(Your instructions):
Reproduce all entries word for word.

Saved data entries
■ ■ ■ ■

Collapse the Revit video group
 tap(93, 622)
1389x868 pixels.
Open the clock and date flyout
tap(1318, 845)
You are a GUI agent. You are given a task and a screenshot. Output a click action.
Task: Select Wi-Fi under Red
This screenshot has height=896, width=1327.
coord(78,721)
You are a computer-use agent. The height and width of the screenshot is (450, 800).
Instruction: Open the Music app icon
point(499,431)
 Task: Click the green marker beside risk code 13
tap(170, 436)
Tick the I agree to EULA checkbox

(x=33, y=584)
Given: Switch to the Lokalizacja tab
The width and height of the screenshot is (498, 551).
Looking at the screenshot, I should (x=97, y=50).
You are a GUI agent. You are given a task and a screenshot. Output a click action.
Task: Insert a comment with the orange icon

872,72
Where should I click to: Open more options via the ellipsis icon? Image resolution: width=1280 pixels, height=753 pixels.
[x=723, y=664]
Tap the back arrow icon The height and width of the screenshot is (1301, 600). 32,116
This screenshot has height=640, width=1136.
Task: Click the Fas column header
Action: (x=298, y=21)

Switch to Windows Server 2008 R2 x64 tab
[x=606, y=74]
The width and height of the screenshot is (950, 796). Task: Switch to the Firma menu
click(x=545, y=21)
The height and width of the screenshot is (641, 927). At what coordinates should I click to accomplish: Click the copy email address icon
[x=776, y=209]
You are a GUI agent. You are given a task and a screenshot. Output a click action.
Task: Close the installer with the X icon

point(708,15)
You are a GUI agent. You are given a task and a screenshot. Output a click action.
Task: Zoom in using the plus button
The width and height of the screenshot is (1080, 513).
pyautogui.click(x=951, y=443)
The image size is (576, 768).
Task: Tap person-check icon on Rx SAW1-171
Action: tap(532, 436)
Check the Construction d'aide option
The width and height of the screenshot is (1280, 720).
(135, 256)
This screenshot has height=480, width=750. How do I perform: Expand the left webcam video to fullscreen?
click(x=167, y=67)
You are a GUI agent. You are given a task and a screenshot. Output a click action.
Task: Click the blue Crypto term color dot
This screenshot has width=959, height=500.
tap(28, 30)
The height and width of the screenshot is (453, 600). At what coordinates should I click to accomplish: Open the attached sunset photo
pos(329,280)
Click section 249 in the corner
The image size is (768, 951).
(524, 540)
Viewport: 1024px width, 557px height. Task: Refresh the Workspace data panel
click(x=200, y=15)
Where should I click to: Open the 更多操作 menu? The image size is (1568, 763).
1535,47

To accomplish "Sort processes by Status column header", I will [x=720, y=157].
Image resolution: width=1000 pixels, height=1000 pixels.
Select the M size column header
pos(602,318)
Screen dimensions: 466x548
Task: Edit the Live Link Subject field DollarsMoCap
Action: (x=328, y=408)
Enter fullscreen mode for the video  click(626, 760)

■ ■ ■ ■

(Reply):
Collapse the Revit video group
 tap(93, 622)
1389x868 pixels.
Open the clock and date flyout
tap(1318, 845)
You are a GUI agent. You are given a task and a screenshot. Output a click action.
Task: Select Wi-Fi under Red
This screenshot has height=896, width=1327.
coord(78,721)
You are a computer-use agent. The height and width of the screenshot is (450, 800).
Instruction: Open the Music app icon
point(499,431)
 Task: Click the green marker beside risk code 13
tap(170, 436)
Tick the I agree to EULA checkbox

(x=33, y=584)
Given: Switch to the Lokalizacja tab
The width and height of the screenshot is (498, 551).
Looking at the screenshot, I should (x=97, y=50).
You are a GUI agent. You are given a task and a screenshot. Output a click action.
Task: Insert a comment with the orange icon

872,72
Where should I click to: Open more options via the ellipsis icon? Image resolution: width=1280 pixels, height=753 pixels.
[x=723, y=664]
Tap the back arrow icon The height and width of the screenshot is (1301, 600). 32,116
This screenshot has height=640, width=1136.
Task: Click the Fas column header
Action: (x=298, y=21)

Switch to Windows Server 2008 R2 x64 tab
[x=606, y=74]
The width and height of the screenshot is (950, 796). Task: Switch to the Firma menu
click(x=545, y=21)
The height and width of the screenshot is (641, 927). At what coordinates should I click to accomplish: Click the copy email address icon
[x=776, y=209]
You are a GUI agent. You are given a task and a screenshot. Output a click action.
Task: Close the installer with the X icon

point(708,15)
You are a GUI agent. You are given a task and a screenshot. Output a click action.
Task: Zoom in using the plus button
The width and height of the screenshot is (1080, 513).
pyautogui.click(x=951, y=443)
The image size is (576, 768).
Task: Tap person-check icon on Rx SAW1-171
Action: tap(532, 436)
Check the Construction d'aide option
The width and height of the screenshot is (1280, 720).
(135, 256)
This screenshot has height=480, width=750. How do I perform: Expand the left webcam video to fullscreen?
click(x=167, y=67)
You are a GUI agent. You are given a task and a screenshot. Output a click action.
Task: Click the blue Crypto term color dot
This screenshot has width=959, height=500.
tap(28, 30)
The height and width of the screenshot is (453, 600). At what coordinates should I click to accomplish: Open the attached sunset photo
pos(329,280)
Click section 249 in the corner
The image size is (768, 951).
(524, 540)
Viewport: 1024px width, 557px height. Task: Refresh the Workspace data panel
click(x=200, y=15)
Where should I click to: Open the 更多操作 menu? The image size is (1568, 763).
1535,47

To accomplish "Sort processes by Status column header", I will [x=720, y=157].
Image resolution: width=1000 pixels, height=1000 pixels.
Select the M size column header
pos(602,318)
Screen dimensions: 466x548
Task: Edit the Live Link Subject field DollarsMoCap
Action: (x=328, y=408)
Enter fullscreen mode for the video  click(626, 760)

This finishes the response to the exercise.